__WHAT YOU NEED TO DO__: Would you write out the lines below exactly, from the one containing "Screen dimensions: 1343x896" to the very last, but without the pictures?

__DATASET RECORDS__:

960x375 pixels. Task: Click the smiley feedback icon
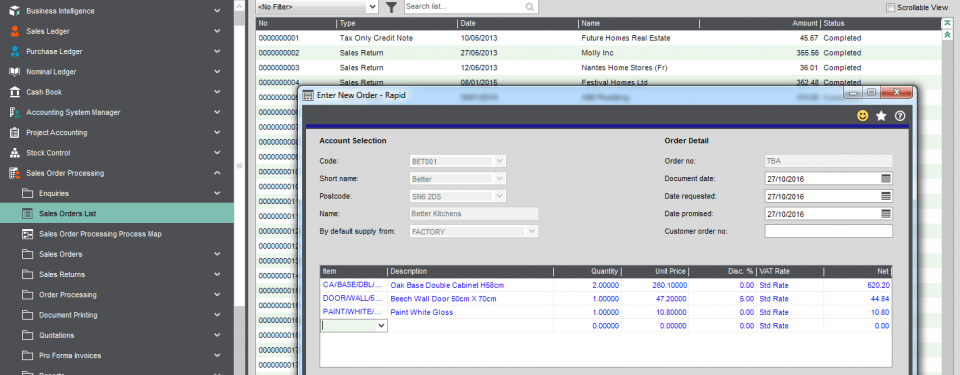coord(863,115)
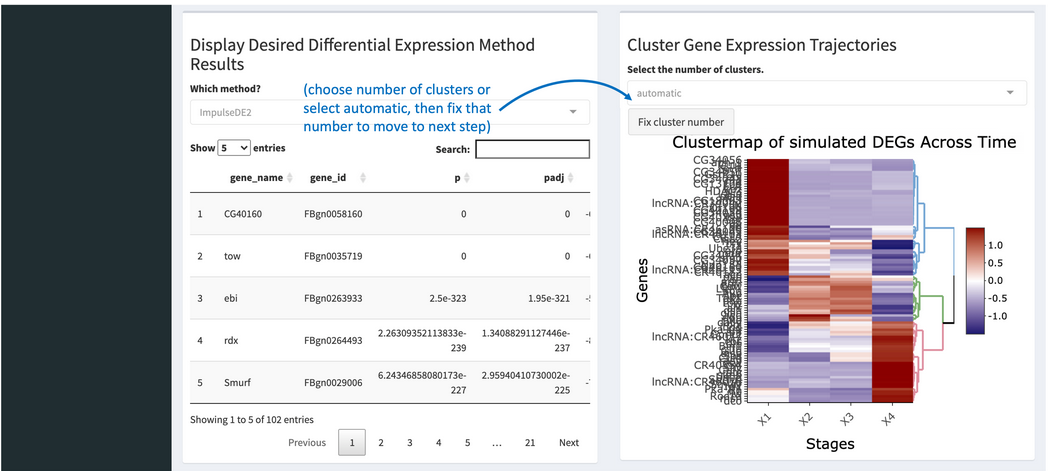Click the X1 column of clustermap
This screenshot has width=1048, height=471.
point(768,281)
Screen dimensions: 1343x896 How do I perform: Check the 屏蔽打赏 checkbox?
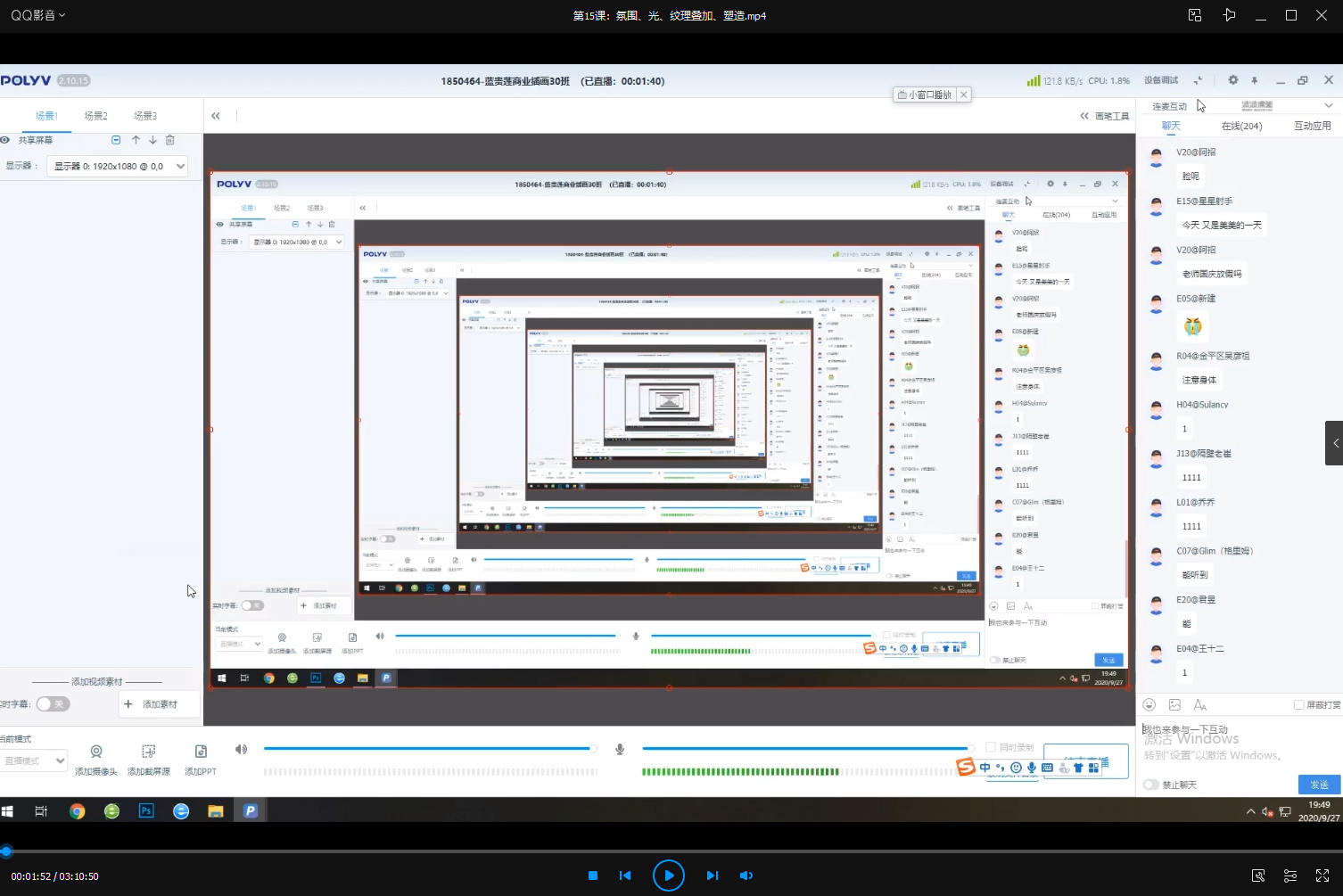(1299, 705)
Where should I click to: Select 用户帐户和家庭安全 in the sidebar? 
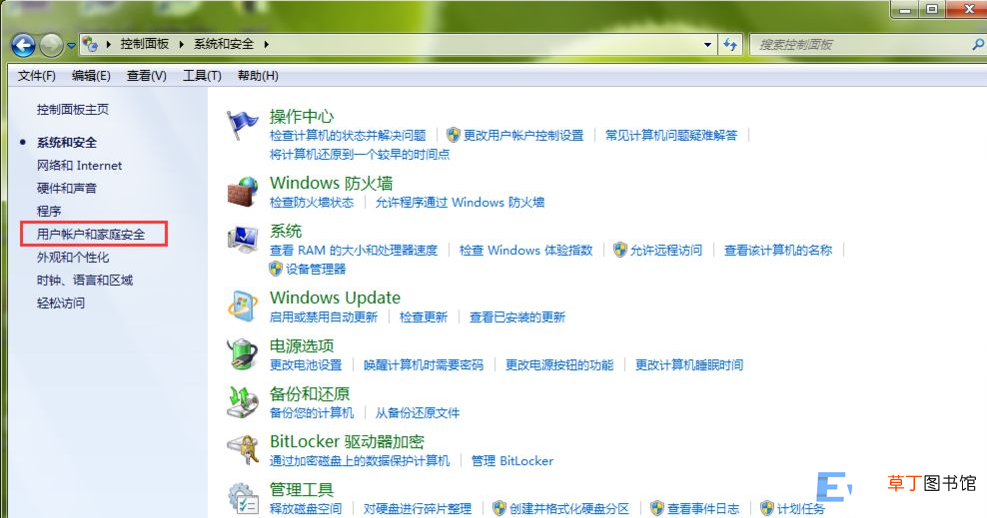(91, 234)
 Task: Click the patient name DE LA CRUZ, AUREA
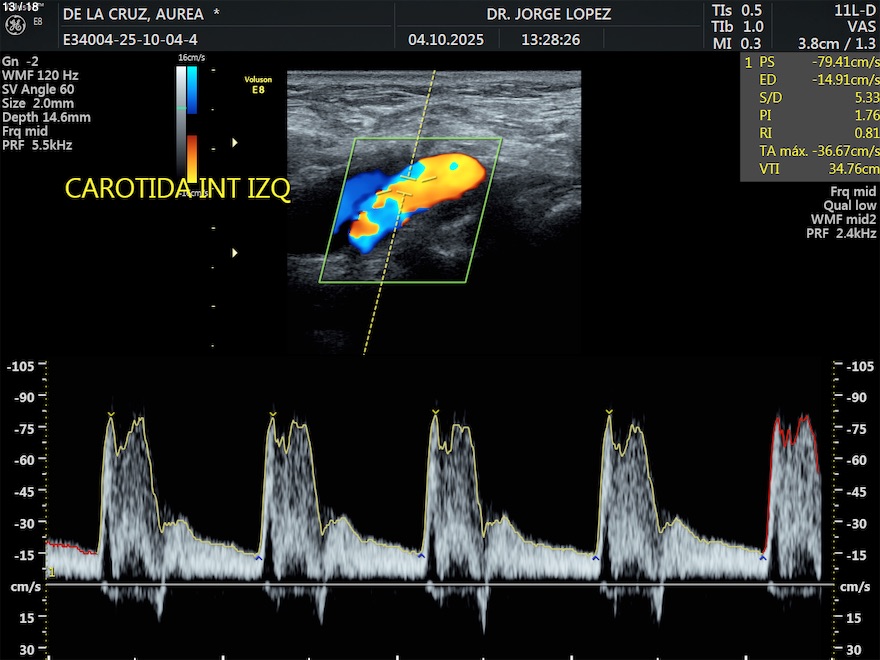point(133,14)
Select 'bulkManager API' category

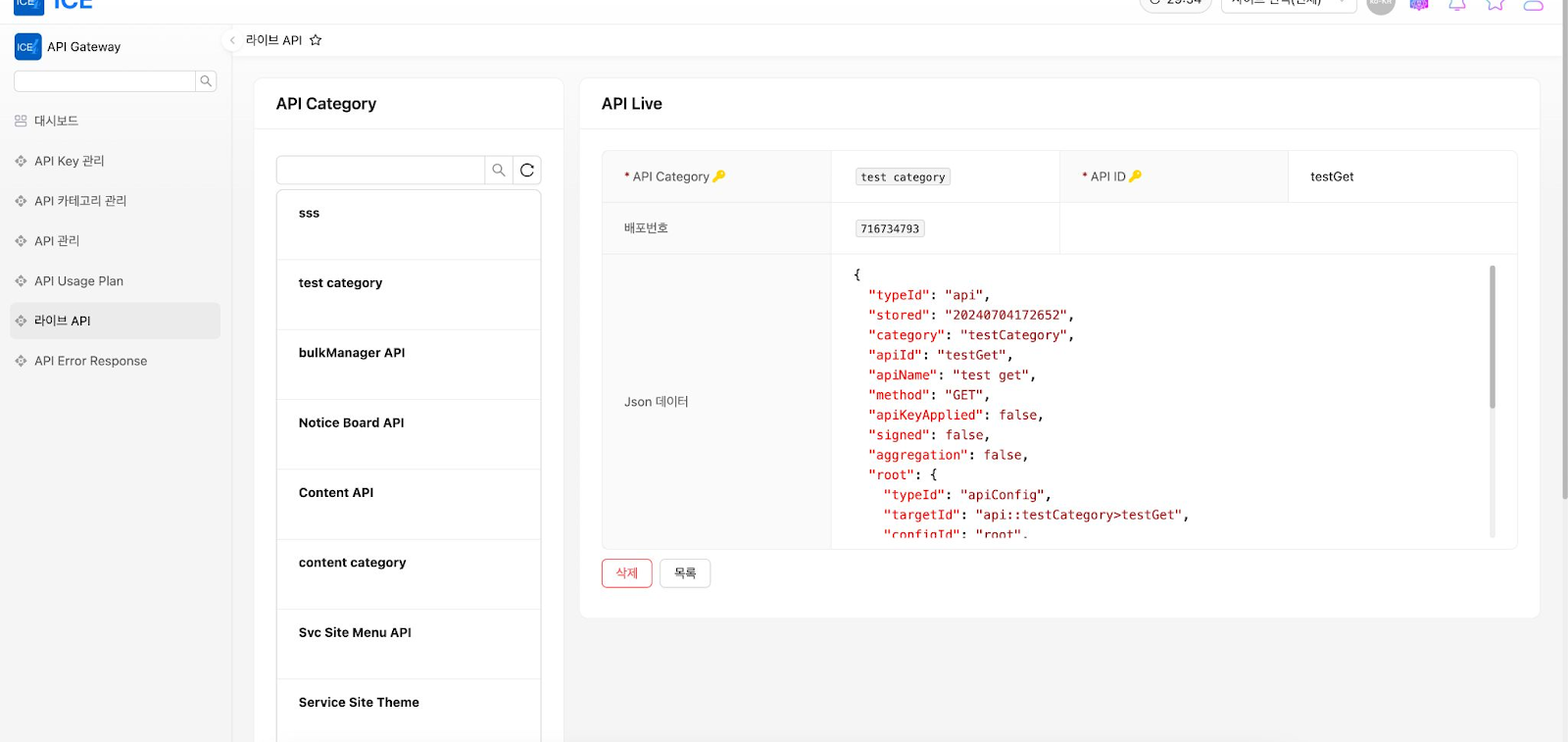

__EXERCISE RESULT__:
Screen dimensions: 1343x896 How do I perform: Check the 屏蔽打赏 checkbox?
(1299, 705)
Where should I click to: Select 用户帐户和家庭安全 in the sidebar? 
(91, 234)
 Task: Click the patient name DE LA CRUZ, AUREA
point(133,14)
Select 'bulkManager API' category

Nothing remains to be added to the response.